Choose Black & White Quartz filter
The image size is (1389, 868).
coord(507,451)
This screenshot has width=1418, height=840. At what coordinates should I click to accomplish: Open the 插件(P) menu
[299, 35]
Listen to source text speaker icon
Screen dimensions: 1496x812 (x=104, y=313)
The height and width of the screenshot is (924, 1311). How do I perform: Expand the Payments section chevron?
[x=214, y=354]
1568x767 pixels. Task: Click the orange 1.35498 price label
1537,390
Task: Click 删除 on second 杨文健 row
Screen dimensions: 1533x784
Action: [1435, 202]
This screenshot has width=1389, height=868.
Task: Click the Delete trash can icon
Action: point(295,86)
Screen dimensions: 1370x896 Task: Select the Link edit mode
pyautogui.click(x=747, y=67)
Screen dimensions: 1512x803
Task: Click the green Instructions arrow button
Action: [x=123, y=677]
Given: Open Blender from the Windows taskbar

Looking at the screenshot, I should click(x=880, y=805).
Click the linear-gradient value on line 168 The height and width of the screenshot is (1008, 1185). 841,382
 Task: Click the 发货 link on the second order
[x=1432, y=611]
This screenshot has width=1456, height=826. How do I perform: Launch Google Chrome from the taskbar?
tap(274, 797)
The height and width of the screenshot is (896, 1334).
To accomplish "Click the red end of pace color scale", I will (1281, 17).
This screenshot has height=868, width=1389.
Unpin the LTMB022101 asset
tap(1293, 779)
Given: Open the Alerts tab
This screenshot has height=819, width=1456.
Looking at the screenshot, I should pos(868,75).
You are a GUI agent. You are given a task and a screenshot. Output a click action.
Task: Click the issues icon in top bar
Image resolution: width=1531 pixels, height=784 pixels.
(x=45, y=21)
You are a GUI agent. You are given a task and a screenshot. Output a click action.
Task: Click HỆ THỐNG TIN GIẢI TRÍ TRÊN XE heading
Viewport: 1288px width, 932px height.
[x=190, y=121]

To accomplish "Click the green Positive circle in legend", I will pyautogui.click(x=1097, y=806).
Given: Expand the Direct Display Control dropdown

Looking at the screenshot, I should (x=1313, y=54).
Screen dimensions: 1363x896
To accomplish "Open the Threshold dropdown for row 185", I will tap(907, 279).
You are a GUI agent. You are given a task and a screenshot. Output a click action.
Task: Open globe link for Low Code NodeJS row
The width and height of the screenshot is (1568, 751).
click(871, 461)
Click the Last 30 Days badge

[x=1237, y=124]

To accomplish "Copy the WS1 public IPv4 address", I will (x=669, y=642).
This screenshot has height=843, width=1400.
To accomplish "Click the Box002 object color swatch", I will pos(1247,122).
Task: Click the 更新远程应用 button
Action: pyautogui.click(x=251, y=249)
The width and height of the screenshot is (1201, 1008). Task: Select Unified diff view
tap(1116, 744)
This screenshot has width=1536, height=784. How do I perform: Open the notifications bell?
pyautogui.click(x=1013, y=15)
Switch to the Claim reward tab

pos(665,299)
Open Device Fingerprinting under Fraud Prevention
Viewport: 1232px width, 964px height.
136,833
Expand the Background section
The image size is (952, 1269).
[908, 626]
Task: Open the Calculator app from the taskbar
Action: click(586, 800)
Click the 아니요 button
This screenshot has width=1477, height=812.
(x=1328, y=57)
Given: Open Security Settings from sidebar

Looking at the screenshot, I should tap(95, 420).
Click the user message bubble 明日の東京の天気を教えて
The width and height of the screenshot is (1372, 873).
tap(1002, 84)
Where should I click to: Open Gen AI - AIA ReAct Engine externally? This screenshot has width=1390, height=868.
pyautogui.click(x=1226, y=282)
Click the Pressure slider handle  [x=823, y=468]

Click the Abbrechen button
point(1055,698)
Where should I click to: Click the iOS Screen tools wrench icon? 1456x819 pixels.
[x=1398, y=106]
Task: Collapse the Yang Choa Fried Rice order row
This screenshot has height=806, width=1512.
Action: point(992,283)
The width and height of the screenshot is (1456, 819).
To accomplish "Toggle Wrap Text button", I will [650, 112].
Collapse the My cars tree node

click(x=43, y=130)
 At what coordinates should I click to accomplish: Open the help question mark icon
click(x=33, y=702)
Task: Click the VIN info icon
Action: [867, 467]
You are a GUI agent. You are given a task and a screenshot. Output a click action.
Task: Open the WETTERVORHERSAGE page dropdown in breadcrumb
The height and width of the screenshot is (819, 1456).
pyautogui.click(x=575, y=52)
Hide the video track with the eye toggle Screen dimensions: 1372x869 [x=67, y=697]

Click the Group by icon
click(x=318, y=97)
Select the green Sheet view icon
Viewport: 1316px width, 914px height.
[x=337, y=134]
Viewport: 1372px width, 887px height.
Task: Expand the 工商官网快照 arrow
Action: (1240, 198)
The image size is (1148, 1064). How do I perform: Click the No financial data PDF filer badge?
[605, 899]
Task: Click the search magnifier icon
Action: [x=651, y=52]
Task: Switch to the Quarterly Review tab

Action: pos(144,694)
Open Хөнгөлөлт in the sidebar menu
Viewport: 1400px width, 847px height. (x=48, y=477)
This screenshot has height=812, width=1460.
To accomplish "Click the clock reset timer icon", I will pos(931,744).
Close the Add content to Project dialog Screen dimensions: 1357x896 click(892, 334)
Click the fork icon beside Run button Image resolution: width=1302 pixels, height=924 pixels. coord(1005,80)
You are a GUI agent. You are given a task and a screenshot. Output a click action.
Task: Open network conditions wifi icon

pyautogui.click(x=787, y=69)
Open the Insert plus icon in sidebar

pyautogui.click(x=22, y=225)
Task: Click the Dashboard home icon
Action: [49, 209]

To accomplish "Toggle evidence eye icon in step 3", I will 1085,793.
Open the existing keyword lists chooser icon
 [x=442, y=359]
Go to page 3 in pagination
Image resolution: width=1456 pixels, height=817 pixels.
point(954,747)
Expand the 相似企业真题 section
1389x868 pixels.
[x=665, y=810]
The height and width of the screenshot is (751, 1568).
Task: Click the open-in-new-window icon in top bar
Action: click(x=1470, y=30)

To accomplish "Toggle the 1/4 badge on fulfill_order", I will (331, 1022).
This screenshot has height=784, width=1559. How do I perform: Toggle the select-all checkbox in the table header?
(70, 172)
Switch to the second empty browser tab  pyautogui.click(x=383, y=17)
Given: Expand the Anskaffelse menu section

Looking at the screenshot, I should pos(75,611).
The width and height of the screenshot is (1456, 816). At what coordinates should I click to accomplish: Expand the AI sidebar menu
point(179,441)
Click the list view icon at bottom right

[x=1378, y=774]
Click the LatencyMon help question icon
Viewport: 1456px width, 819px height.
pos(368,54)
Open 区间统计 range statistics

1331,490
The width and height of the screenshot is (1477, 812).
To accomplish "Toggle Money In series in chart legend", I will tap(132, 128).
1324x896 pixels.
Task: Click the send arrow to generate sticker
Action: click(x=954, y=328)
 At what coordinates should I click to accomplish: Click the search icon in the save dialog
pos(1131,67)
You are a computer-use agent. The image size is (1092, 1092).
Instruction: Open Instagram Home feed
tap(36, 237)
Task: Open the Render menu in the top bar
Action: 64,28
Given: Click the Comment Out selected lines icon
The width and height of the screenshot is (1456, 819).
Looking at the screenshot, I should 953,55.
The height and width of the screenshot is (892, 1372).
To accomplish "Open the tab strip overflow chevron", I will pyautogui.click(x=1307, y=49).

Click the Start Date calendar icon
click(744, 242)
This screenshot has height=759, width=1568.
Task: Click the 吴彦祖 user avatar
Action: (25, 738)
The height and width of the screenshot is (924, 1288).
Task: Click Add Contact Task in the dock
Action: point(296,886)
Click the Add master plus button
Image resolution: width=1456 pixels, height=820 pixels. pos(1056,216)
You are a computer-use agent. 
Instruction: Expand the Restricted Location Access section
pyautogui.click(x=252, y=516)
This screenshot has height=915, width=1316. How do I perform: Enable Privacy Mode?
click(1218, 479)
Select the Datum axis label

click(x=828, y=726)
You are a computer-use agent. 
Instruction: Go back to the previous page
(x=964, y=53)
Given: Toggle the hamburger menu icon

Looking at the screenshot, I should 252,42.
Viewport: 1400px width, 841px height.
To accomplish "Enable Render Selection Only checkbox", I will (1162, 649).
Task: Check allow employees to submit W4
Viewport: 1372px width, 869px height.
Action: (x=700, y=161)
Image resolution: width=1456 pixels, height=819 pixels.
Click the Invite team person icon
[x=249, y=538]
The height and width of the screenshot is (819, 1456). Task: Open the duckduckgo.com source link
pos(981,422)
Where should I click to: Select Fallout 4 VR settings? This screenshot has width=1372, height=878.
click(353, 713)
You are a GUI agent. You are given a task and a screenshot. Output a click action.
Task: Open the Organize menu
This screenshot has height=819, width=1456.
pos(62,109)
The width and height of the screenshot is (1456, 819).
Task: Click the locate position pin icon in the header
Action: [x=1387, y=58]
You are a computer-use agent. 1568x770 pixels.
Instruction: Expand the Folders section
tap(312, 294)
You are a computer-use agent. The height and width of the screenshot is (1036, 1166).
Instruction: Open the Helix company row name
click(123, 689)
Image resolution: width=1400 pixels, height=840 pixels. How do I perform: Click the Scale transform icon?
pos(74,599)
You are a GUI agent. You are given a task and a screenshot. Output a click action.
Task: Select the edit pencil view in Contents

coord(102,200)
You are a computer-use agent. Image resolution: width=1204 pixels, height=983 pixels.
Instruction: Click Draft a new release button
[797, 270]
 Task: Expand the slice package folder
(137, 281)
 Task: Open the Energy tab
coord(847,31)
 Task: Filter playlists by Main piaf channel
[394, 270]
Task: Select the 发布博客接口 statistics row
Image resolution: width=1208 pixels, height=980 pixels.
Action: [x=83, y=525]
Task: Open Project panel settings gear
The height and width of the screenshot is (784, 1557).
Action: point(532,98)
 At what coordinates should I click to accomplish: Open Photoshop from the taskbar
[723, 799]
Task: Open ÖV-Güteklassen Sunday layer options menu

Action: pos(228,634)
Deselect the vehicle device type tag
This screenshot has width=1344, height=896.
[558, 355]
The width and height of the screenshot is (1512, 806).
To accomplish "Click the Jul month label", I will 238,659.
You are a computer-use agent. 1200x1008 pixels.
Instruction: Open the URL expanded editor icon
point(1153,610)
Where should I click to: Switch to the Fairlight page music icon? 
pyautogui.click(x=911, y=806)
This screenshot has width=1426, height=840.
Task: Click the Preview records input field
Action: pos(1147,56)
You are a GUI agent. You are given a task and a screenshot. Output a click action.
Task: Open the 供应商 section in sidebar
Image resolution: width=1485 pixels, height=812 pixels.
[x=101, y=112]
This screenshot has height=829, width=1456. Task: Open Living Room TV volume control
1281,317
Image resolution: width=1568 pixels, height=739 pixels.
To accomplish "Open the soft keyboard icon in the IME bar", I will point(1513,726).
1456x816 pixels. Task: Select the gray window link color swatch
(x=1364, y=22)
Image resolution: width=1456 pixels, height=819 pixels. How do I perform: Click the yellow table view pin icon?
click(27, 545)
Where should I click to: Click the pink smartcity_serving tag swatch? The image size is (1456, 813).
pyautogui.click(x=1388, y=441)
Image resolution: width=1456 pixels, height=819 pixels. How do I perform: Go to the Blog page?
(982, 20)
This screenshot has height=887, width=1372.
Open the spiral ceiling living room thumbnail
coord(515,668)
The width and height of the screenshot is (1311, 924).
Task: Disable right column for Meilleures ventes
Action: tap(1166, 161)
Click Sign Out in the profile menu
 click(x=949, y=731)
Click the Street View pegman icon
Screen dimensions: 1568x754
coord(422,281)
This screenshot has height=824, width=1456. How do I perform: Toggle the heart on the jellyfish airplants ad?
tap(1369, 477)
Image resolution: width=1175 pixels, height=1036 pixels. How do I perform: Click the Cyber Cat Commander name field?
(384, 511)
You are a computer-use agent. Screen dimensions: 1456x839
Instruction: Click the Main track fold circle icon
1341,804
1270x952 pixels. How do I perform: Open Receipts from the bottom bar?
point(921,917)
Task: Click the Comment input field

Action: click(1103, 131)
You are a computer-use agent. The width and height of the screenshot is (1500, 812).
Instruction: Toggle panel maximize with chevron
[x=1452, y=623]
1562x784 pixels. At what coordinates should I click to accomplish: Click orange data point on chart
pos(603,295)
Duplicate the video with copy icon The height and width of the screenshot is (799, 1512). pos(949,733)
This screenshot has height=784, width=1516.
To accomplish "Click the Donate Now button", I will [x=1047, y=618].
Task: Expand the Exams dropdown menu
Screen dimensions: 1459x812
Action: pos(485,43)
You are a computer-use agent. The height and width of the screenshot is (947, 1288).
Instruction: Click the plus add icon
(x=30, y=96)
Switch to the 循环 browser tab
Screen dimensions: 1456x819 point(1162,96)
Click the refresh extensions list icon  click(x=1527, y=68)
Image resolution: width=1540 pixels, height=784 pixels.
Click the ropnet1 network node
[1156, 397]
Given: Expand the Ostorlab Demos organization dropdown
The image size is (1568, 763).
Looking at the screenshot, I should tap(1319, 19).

WHAT YOU HAVE TO DO: Please copy only these lines, exactly: the first line of the records through the line containing "Task: Click 删除 on second 杨文健 row", ends included.

OUTPUT OF THE EXERCISE:
Choose Black & White Quartz filter
The image size is (1389, 868).
coord(507,451)
This screenshot has width=1418, height=840. At what coordinates should I click to accomplish: Open the 插件(P) menu
[299, 35]
Listen to source text speaker icon
Screen dimensions: 1496x812 (x=104, y=313)
The height and width of the screenshot is (924, 1311). How do I perform: Expand the Payments section chevron?
[x=214, y=354]
1568x767 pixels. Task: Click the orange 1.35498 price label
1537,390
Task: Click 删除 on second 杨文健 row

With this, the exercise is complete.